Race Prep for Your First Triathlon (or First 100 of Them) – Part II

To Do’s for Race Day Eve and Morning

By: Brittany Berry, 2019 event ambassador for Toronto Island Triathlon

If you have a triathlon coming up soon, hopefully you’ve already read the Part I of this article on race prep to do’s in the week before an event or have at least started thinking about how to get set. This blog post here builds on the tips in Part I to have you ready in the final 24 hours leading up to a multisport event. As mentioned in that article, every triathlete will have their own race goals and experiences, so their exact preparation methods will be unique to them too. Also, no two multisport events are the same, each with their own differences in challenges, so how an athlete gets ready for one race will vary as well from how they prepare for another. Part II here will help you plan what you need to do for logistical preparations for your upcoming triathlon.
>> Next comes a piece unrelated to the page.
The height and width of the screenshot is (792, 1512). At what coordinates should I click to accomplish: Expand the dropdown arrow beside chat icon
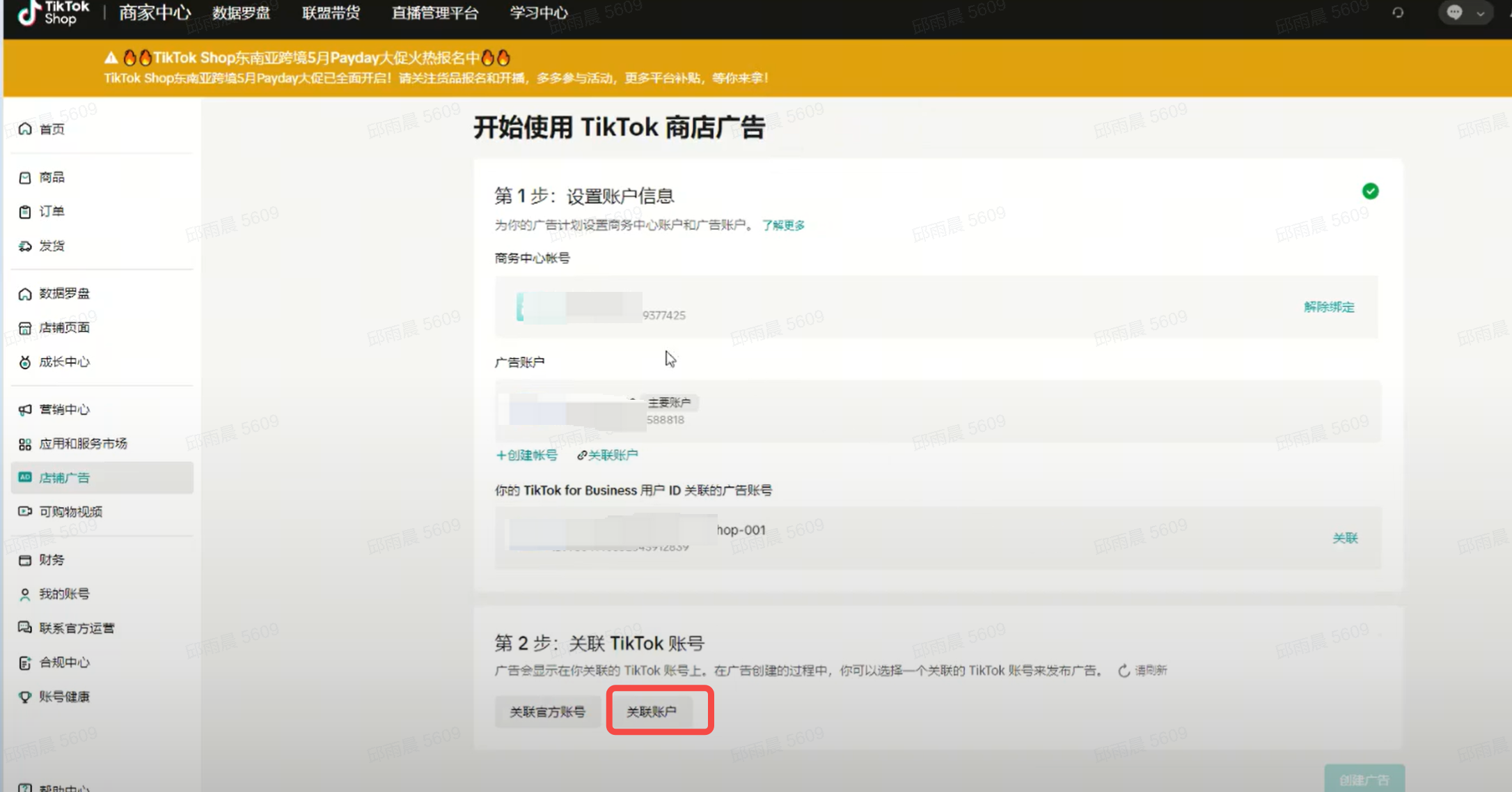tap(1480, 13)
Ideally, at this point you will have already done these activities over the course of the week leading up:

  • Mentally simulated going through the event,
  • Started gathering race day and travel items to be ready for packing,
  • Inspected your gear and replaced any needed pieces,
  • Have already built up your fitness over time (of course!) and more recently, brushed up on technical skills, and
  • Reviewed the info on your event or checked out MultiSport Canada’s Resource Library if your race info is still on the way.

I hope you have your pen and papers ready!

Lining Up the Final Dominoes

Get set-up to bring your best self to the race. That includes your best equipped, best fuelled, and best hydrated self. Here are my tips for planning out what detailed tasks you need to do and when in your multisport preparations:

Write down your ideas, either manually or digitally. Sometimes we might think that getting ready for a certain race will be so simple that we don’t need to write notes down. I suggest doing it anyways though. In the worst case scenario, if after writing it all down, you actually end up with a straight-forward list of only a few items and to-do’s that you can easily remember… then you can throw it out. I think more likely than not though, you’ll realize you had missed a few things that you won’t want to forget.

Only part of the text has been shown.